LECCE- 35 anni di maltrattamenti, di violenza sia fisica che psicologica, un matrimonio non voluto e diversi momenti in cui avrebbe voluto farla finita…questa è la storia di Genoveffa, una donna del Perù finita  nel Salento dopo essere stata comprata da una famiglia di Aradeo. “L’ho scoperto leggendo alcuni documento che ho trovato in un cassetto -ci racconta- in quel momento mi è crollato il mondo addosso, è stato uno choc”. Sono stati anni difficili per lei, vissuti in una famiglia che viveva nel ricordo del figlio morto in un incidente stradale. Genoveffa ha tentato di ribellarsi, di scappare da una vita cupa e triste. Non le permettevano di sorridere, di cantare, di amare…Un giorno, dopo aver marinato la scuola, nell’incubo che potesse aver consumato un rapporto sessuale, i suoi genitori adottivi la portarono persino in ospedale per verificare se fosse vergine o meno. “Quel momento -dice- ho detto basta, non potevano arrivare a ipotizzare persino questo”. Così è stata portata via dai servizi sociali e dalle forze dell’ordine a Vaste, da una nuova mamma, che da quel momento le avrebbe dato tutto il bene che aveva bisogno. “Io e lei ci siamo trovate, mi sono confidata, lei mi voleva bene”, ricorda Genoveffa. Con lei è tornata quindi a sorridere o almeno fino a quando, prima che morisse, ha dovuto esaudire un suo desiderio: quello di sposarsi con un uomo che conosceva solo di sfuggita. “Mi diceva che l’amore sarebbe arrivato col tempo e che mi ci sarei abituata.
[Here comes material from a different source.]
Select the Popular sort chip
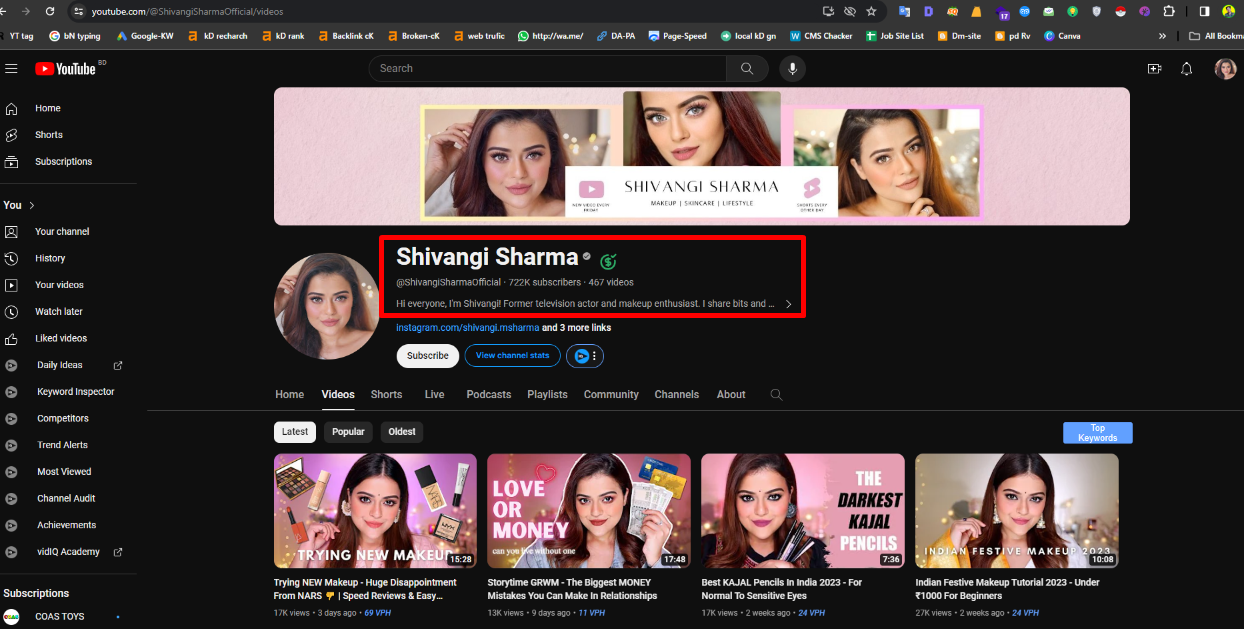The width and height of the screenshot is (1244, 629). [x=348, y=432]
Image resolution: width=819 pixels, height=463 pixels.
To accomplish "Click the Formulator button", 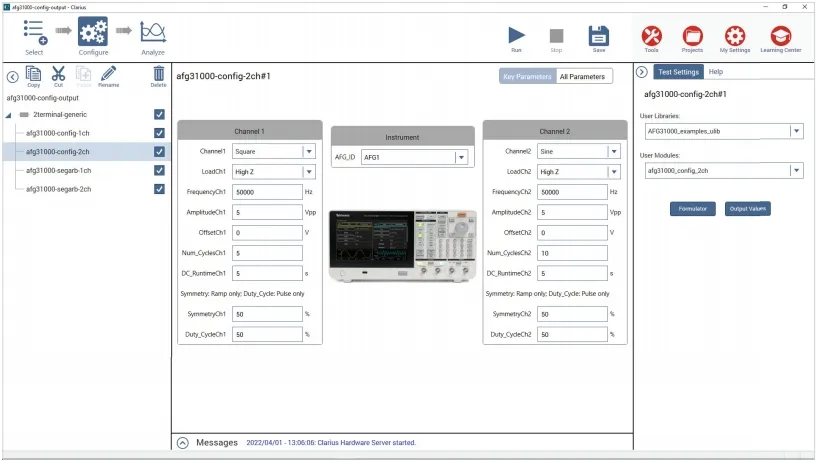I will (692, 209).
Ma così non è stato, nonostante abbia fatto con lui due figli”. Un matrimonio triste, quindi, pieno anche di ricatti e che alla fine ha portato alla separazione e al suo trasferimento prima a San Cesario e poi a Lecce. Anche qui altri maltrattamenti, l’ arrivo di inaspettate cartelle esattoriali e lo sfratto da una prima abitazione. Genoveffa si é così ritrovata da sola, in depressione e con i suoi bambini affidati al suo ex marito. Nessuno aveva un pensiero per lei, nessuno la aiutava, le chiedeva come stava. Ma “la ciliegina sulla torta” è arrivata quando un  amico del suo ex di Milano le propone di andar via con lui e ricominciare da capo. Invece no, per 6 mesi l’ ha sequestrata e violenta, mettendola incinta del suo terzo bambino. Un nuovo inferno, quindi, da cui è riuscita a scappare ma con l’anima piena di graffi. E oggi, è qui, a raccontare questa sua vita quindi piena di maltrattamenti, di lividi, per cercare giustizia, ma soprattutto affinchè questo orrore non possa ripetersi più.